Recovery of resources through sequential noisy measurements

TL;DR

This paper shows that sequential noisy measurements can recover and concentrate entanglement in quantum networks, mitigating noise effects and enhancing control over quantum resources for communication.

Contribution

It introduces a method of using sequential unsharp measurements to preserve and localize entanglement, outperforming traditional projective measurement approaches.

Findings

Sequential measurements recover entanglement comparable to projective measurements.

The approach enables preparation of resource states for quantum schemes.

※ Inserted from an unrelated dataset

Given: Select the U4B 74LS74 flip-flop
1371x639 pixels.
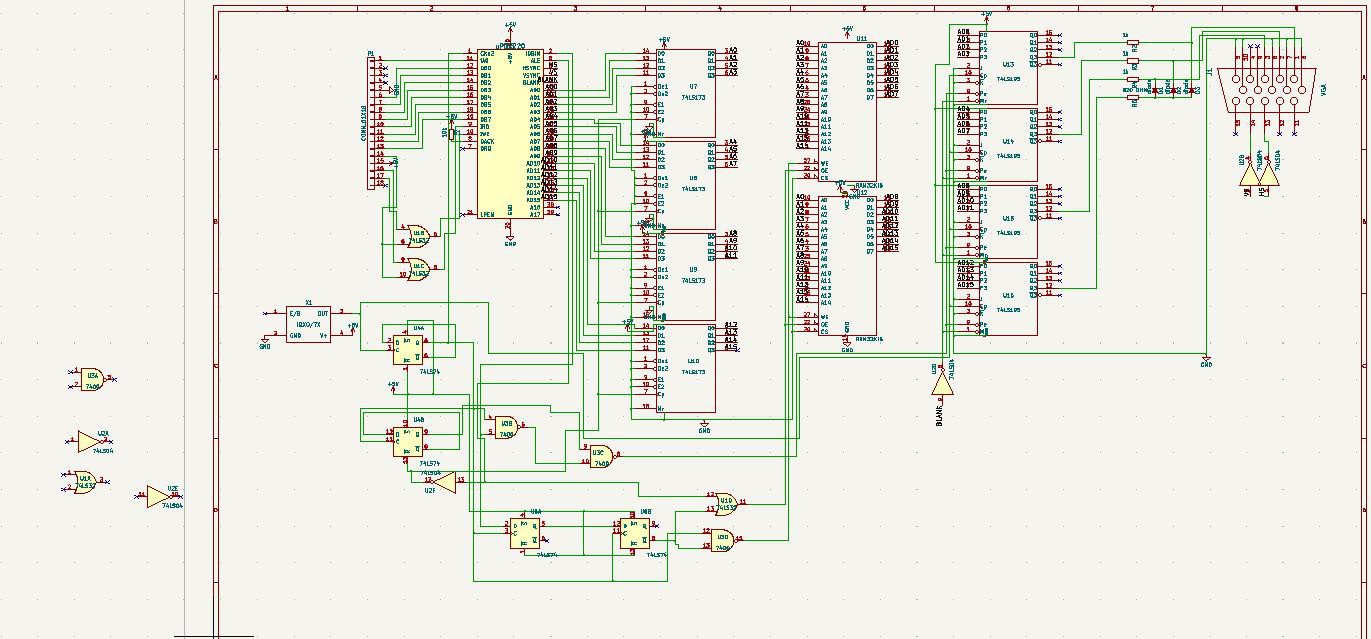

Assisting qubits offer greater control over entanglement concentration.

Abstract

Noisy unsharp measurements incorporated in quantum information protocols may hinder performance, reducing the quantum advantage. However, we show that, unlike projective measurements which completely destroy quantum correlations between nodes in quantum networks, sequential applications of noisy measurements can mitigate the adverse impact of noise in the measurement device on quantum information processing tasks. We demonstrate this in the case of concentrating entanglement on chosen nodes in quantum networks via noisy measurements performed by assisting qubits. In the case of networks with a cluster of three or higher number of qubits, we exhibit that sequentially performing optimal unsharp measurements on the assisting qubits yields localizable entanglement between two nodes akin to that obtained by optimal projective measurements on the same assisting qubits. Furthermore, we find that the proposed approach using consecutive noisy measurements can potentially be used to prepare desired states that are resource for specific quantum schemes. We also argue that assisting qubits have greater control over the qubits on which entanglement is concentrated via unsharp measurements, in contrast to sharp measurement-based protocols, which may have implications for secure quantum communication.